WordPress permet, par défaut, d’installer ou de supprimer des extensions ou des thèmes, et de mettre à jour le cœur ou les plugins de WordPress directement depuis l’administration. Ces actions sont possibles pour les utilisateurs avec le rôle administrateur ou avec des droits comparables (ce sont les capabilities) et potentiellement depuis le serveur de production ou pré-production/recette.
C’est bien entendu très pratique pour une très large typologie d’utilisation, mais ça peut-être problématique dans certains cas. Imaginons que vous ayez en charge – en tant que prestataire – la maintenance d’un site et que vous garantissiez son bon état de fonctionnement. Si un utilisateur de votre équipe ou le client final décide de mettre à jour quelque chose ou d’ajouter, voire de supprimer un plugin directement sur la prod (instance du site accessible au public), vous prenez le risque que ce dernier plante à cause d’une erreur quelconque. Résultat, vous n’avez pas honoré votre contrat de maintenance. Dans d’autres cas, hors contrat, c’est tout simplement préjudiciable d’avoir un site hors service en production, et je ne parle pas du repository GIT pas à jour, etc.
Bref, vous l’avez compris, il est important de prévenir certaines actions en production pour éviter les régressions ou les plantages. Et c’est d’autant plus important si vous êtes prestataires et que votre client compte sur vous pour gérer son site et donc son image.
Wp-config.php
WordPress y a bien entendu pensé et vous permet de désactiver purement et simplement ces fonctionnalités d’ajout/suppression de thèmes et plugins et toutes les mises à jour depuis le back-office. Pour ce faire, il suffit de déclarer la constante suivante dans votre fichier wp-config.php
define( 'DISALLOW_FILE_MODS', true );
Vous pourrez donc facilement ajouter cette ligne au fichier wp-config.php sur votre serveur de production, continuer a faire vos mises à jour en local, tester, versionner puis déployer.
Constante conditionnelle
Pour aller plus loin, il peut-être pratique de créer un plugin drop-in (ou mu-plugin) qui va définir « automatiquement » cette constante uniquement sur l’instance de production et donc de ne PAS la définir sur les instances de développement ou de préproduction.

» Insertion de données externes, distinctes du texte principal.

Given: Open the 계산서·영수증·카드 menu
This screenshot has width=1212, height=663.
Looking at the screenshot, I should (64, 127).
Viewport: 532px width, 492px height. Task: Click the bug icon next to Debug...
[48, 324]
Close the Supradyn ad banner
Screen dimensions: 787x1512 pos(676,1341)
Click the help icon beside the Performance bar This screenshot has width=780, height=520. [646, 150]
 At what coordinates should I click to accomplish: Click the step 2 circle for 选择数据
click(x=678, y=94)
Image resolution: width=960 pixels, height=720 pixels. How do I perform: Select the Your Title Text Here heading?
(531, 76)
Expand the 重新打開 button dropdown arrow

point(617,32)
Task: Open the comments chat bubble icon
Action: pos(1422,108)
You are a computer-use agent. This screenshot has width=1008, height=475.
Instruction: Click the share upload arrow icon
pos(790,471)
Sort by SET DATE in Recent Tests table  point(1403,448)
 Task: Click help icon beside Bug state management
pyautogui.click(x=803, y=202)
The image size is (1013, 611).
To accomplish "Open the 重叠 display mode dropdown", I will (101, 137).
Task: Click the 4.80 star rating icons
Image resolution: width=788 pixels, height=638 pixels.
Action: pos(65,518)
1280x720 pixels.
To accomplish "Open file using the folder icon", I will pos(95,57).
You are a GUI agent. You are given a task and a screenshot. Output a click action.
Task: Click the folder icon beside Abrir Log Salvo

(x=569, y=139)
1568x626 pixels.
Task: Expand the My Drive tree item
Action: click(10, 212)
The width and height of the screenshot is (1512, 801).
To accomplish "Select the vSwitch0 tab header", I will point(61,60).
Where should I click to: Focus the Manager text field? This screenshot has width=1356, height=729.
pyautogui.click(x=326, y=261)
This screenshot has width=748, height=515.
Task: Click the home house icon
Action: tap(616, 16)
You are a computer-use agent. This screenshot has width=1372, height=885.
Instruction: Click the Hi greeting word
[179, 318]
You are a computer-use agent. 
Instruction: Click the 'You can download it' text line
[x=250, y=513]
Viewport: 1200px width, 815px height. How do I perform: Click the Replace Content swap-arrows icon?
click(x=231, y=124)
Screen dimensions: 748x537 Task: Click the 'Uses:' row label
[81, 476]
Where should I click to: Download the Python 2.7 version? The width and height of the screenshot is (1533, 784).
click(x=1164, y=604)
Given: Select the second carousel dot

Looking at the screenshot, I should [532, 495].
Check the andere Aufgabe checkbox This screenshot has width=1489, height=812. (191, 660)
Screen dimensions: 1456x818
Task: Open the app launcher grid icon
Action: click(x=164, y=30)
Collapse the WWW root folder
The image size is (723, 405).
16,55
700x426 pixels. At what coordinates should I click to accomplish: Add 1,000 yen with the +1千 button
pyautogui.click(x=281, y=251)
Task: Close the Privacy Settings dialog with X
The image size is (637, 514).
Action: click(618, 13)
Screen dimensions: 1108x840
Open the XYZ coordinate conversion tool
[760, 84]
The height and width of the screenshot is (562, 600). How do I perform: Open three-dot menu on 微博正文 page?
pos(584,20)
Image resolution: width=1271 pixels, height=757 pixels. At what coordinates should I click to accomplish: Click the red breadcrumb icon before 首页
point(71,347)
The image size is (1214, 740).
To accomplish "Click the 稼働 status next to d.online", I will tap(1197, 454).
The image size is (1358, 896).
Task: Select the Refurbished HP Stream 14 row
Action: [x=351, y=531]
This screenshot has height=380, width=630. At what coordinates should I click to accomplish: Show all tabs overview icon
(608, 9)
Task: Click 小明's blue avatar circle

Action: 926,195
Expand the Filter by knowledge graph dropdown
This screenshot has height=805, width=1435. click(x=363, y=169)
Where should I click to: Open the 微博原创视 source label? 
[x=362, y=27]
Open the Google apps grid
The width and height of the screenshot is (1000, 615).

Dans l’exemple ci-dessous – qu’il faudra sans doute adapter à votre manière de travailler et à vos besoins – j’exclus les sites avec un domaine en .local (ma dev) et ceux avec un sous-domaine en .preprod, sur les autres (donc en fait uniquement la production) je déclare bien ma constante.
function bweb_disallow_file_modifications(){ $currentSite = get_site_url(); if( ( strpos( $currentSite, '.local' ) !== false ) && ( strpos( $currentSite, 'preprod.' ) !== false ) && !defined( 'DISALLOW_FILE_MODS' ) ){ define( 'DISALLOW_FILE_MODS', true ); } } add_filter( 'init', 'bweb_disallow_file_modifications' );
Le gros avantage de cette méthode pour moi, c’est qu’en procédant de la sorte, mon code est versionné (ce qui n’est pas le cas pour mon wp-config.php), je ne m’en occupe plus et je ne prends pas le risque d’avoir un wp-config non conforme à mes attentes.